By way of introduction, here is one of my favourite Monty Python sketches:
When I became chair of
Warwick Statistics, more than ten years back, I had to learn fast in a hands-on-way about dealing with people. This, you must realize, is a difficult task for an abstract mathematician, more comfortable with α-β-γ than with real characters. But when you've got to learn, you've got to learn. Over the course of my three-year stint as chair the truth gradually dawned on me; the people I should treasure, the ones I should nurture and value above all else, were not necessarily the people who agreed with everything I said. No, the ones who taught me how to be a better head of department, who protected me from my mistakes, who brought out my very best, were the ones who disagreed with me, the ones who brought me the bad news, the ones who always looked on the dark side. They gave me the full three-dimensional view of reality. Charged as I was with the responsibility of growing and protecting my beloved department, they became some of my most important and valued assets.

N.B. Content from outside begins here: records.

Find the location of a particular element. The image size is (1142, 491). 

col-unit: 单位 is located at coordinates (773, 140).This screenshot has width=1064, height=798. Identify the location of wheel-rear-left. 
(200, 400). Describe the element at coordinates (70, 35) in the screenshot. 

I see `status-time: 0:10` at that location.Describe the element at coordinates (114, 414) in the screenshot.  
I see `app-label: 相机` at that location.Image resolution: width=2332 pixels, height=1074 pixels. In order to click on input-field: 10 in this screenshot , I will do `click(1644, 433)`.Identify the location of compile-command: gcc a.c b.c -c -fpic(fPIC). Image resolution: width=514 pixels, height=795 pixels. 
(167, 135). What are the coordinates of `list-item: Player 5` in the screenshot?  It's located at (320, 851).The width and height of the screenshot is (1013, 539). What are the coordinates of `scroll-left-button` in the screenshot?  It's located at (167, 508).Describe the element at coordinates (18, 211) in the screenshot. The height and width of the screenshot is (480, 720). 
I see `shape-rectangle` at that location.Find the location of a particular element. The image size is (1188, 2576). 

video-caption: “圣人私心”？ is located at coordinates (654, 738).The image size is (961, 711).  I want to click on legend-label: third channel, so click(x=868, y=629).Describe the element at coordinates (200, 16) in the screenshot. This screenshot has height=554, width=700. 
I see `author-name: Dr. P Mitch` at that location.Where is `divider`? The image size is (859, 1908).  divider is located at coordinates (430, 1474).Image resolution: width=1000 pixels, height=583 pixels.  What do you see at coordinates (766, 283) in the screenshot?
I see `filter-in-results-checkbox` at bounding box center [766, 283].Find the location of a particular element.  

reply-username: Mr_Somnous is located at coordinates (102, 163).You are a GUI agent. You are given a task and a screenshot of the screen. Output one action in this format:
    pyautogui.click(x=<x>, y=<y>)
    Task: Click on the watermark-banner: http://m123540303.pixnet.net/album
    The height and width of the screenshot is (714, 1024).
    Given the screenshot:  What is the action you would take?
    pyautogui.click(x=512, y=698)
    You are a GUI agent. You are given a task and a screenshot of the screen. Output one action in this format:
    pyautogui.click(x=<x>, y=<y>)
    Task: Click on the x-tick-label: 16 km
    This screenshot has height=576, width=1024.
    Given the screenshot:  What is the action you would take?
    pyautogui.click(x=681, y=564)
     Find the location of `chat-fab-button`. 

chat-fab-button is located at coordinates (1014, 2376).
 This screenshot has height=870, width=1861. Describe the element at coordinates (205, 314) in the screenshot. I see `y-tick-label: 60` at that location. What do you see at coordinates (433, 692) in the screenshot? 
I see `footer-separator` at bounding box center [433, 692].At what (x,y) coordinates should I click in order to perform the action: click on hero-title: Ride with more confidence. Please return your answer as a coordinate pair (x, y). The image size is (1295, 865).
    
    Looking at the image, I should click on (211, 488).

Obvious lessons here for a church warden clambering up the learning curve! If I want to serve my church and my Lord as well as I can, then I need to be open to the people who
don't think like me, the people who value parts of church life that I don't really get, the people whose definition of Christian discipleship may have only a very small overlap with mine. And in order for that openness to happen, I have to show I am listening to them; I have to concentrate hard to try to see things from their point of view; I have to communicate to them, without pretense or manipulation, how I respect them and I respect their position. It isn't automatically easy for someone who has spent all their life in the astringent cut-and-thrust of mathematical debate, but it's the only way.
It was some comfort to learn, a couple of years after I ended my term as chair of Warwick Statistics, that a fictional president of the United States and his chief-of-staff took a rather similar view:
"The President likes to hear from smart people who disagree with him."